Exercise prompt:
Rewrite the data from the line with "The image size is (658, 591)." to the line with "Click the paragraph", changing "crossed daggers" to "crossed swords" and keeping everything else the same. Give only those lines.

========

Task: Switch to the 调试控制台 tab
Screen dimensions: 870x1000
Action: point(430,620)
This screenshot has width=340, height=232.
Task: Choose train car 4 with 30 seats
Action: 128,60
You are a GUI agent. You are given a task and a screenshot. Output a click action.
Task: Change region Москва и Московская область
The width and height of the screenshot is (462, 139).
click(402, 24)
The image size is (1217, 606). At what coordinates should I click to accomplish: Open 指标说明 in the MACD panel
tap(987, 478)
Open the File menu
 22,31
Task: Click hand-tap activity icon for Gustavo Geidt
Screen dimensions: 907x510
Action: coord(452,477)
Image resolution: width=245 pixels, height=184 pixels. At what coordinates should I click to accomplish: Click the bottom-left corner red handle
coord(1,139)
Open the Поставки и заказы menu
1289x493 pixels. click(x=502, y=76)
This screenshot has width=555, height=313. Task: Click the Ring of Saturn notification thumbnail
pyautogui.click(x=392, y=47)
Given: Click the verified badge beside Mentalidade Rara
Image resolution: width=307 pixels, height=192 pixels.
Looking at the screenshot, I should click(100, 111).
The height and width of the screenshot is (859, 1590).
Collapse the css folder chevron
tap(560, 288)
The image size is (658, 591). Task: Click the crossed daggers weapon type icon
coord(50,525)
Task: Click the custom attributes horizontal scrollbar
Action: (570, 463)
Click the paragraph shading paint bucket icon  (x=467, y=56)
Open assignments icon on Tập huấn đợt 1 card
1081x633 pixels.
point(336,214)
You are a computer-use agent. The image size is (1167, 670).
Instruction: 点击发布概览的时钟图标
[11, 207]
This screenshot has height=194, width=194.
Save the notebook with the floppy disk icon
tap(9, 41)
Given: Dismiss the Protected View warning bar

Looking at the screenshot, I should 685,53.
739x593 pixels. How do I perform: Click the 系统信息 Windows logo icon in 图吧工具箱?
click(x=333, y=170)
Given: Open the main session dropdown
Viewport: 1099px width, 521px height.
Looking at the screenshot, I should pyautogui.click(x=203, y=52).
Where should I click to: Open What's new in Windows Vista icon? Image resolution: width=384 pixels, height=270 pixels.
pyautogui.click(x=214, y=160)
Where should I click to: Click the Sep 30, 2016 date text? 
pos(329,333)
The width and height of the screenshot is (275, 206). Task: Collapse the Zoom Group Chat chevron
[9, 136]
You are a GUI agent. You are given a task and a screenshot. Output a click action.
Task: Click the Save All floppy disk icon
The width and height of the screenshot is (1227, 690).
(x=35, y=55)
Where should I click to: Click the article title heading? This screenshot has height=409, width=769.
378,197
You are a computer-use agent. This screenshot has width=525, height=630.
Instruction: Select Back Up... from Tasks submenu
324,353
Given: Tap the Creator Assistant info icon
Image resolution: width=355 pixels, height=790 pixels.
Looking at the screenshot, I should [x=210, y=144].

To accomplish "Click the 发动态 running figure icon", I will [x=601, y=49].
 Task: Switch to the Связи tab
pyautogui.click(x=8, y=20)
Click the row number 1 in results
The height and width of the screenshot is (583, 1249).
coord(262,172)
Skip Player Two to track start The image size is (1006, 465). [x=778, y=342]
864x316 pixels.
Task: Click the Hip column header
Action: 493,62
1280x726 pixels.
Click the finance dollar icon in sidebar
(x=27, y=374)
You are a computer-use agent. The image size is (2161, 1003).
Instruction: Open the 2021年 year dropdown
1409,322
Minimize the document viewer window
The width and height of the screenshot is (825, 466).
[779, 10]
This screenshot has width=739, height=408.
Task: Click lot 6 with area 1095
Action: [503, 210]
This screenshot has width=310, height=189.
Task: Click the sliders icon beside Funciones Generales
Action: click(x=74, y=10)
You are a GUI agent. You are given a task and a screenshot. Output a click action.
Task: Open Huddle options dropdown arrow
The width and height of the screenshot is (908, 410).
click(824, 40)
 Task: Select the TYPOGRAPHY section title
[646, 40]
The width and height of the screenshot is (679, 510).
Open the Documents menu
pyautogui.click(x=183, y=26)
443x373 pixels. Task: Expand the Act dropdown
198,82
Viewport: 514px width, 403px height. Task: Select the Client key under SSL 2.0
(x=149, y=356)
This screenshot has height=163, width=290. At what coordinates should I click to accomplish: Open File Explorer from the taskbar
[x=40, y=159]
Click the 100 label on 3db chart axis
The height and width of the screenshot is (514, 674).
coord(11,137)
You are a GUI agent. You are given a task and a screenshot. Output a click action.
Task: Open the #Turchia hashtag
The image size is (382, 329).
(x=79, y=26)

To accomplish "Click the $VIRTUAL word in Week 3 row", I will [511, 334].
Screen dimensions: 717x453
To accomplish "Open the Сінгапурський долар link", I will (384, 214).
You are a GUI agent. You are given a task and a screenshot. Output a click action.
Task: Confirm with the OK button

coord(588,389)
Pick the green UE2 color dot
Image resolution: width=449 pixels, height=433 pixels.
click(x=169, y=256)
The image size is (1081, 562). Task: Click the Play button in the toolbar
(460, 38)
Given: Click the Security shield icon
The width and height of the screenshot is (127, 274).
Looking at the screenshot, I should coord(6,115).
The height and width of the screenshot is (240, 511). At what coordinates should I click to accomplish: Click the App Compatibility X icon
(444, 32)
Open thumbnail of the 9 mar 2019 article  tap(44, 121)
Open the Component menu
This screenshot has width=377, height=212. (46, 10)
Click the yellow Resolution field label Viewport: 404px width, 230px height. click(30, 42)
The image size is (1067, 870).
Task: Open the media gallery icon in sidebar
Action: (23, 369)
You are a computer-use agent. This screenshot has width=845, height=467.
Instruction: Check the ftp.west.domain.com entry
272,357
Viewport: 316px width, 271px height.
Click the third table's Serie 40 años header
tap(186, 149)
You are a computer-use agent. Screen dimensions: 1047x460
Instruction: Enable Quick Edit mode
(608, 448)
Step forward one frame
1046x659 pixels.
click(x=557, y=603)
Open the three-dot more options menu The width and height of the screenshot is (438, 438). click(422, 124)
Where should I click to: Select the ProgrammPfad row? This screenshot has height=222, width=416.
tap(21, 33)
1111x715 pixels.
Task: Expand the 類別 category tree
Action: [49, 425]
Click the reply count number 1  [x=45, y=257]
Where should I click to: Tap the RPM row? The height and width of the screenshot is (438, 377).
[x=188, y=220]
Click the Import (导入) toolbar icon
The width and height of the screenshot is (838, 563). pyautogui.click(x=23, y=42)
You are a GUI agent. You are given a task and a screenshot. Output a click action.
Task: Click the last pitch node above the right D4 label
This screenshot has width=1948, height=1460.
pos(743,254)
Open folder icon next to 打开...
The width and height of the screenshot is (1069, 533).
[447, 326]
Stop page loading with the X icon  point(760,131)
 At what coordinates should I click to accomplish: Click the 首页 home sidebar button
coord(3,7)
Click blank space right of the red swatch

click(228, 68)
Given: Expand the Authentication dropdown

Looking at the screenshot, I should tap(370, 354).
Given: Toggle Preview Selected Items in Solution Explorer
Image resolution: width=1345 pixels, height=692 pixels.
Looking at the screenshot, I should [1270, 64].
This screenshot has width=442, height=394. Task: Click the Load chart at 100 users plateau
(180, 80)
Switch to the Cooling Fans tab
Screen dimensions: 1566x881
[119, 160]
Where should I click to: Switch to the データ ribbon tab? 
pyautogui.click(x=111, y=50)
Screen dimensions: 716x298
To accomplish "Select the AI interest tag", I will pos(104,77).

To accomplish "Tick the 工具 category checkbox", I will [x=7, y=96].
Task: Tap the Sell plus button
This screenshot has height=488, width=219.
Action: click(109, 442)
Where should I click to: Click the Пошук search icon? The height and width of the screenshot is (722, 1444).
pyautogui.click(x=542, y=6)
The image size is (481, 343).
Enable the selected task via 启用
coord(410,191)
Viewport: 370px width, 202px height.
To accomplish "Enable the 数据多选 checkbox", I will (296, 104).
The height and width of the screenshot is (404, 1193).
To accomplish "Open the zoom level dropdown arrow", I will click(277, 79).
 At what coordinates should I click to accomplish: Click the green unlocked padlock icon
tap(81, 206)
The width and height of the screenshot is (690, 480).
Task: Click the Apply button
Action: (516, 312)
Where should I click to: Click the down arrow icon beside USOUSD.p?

========

Full solution:
The image size is (658, 591). Task: Click the crossed swords weapon type icon
coord(50,525)
Task: Click the custom attributes horizontal scrollbar
Action: (570, 463)
Click the paragraph shading paint bucket icon  (x=467, y=56)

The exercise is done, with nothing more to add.